I want each team to brainstorm at least five ideas for games with those boards and pieces, and then choose one to develop further. The one you decide to develop will need a goal or goals for players to achieve, rules for how players can move around the board to achieve those goals, and ways to interact with the other players, weather helpfully or in competition. You can have assets to collect or manage or move or trade in the game. You can start purely from these constraints, starting with the mechanic, and add a theme afterwards.

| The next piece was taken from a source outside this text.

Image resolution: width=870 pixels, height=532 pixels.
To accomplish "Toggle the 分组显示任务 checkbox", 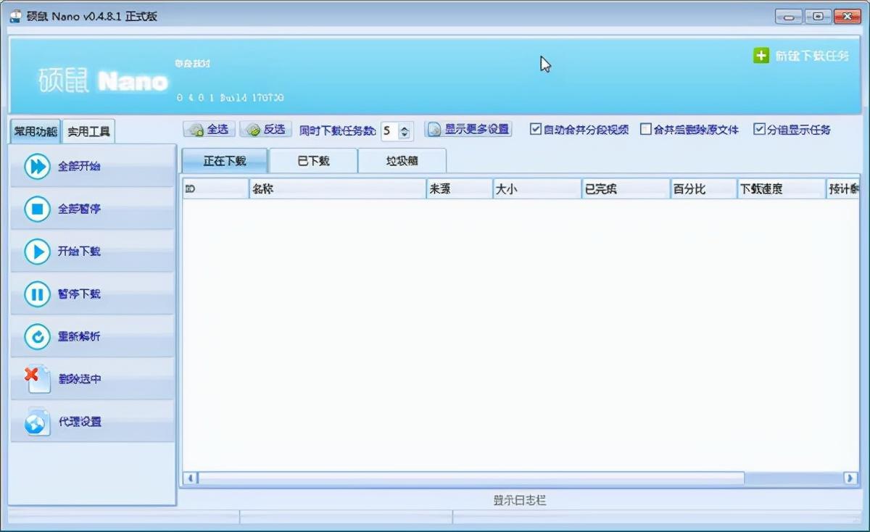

Or you could start with the theme. You could say, I have crocodiles and airplanes in my bag and I want to make a game where the crocodiles all try to take a vacation. And then figure out the mechanics based on how that theme can interact with one of your boards.

To be clear, I expect the idea you decide to develop further today to use only one of the three boards chosen by your team, and I do NOTY expect you to use everything in your packet. You will likely only use a fraction of the playable objects, and if you have stuff in your pockets like coins that you want to use as well, go for it.

The packets are roughly equivalent but there are some differences. I expect your team to borrow the packet over the week to further develop your ideas, but please return them to me next week.

BOARD GAME CREATION Team Exercise:

  • INTRO (10 minutes): Everyone gets into teams of 3-4 people. Introduce yourselves. Where are you from? What are some of your favorite games? This can be board games, video games, sports--any kind of game.
  • CHOOSE BOARD (5 minutes): As a team, choose one of the boards. Do not worry about the choice. Just choose one.
  • MECHANIC DESIGN (40 minutes): Open your bag of pieces, and start thinking about how those pieces could be used on your board. Do you want player pieces? If so, how will they move on the board? What assets will you collect, and what do they do for the player when the player gets them? How might the player interact with other players? What is the goal of the game, and what are different ways of achieving it?
  • INITIAL RULES: As a team experiment with ideas until you have a starting system of player movement, asset collection, and goals. Practice “Yes, And” with your team—do not dismiss any ideas—write them down, and discuss which set of ideas you want to try and test first!
  • TESTING (20 minutes): PLAY THE GAME. Discuss what is fun and what could be more fun. Adjust the parameters (rules) of the game. PLAY AGAIN. Discuss and adjust again. PLAY AGAIN.
  • THEME (15 minutes): Come up with a theme for the game: a story to immerse your players and encourage

20 minutes before the end of class, stop/pause teamwork to discuss homework example and assignments:

HOMEWORK: As a team, revise the design from class or create a new board game that is playable in 10-15 minutes. Play the game multiple times to find ways to tweak the rules for more “Flow” and “Fiero.” Type up the final rules, clean up the board/token materials, and bring the game to class ready to play.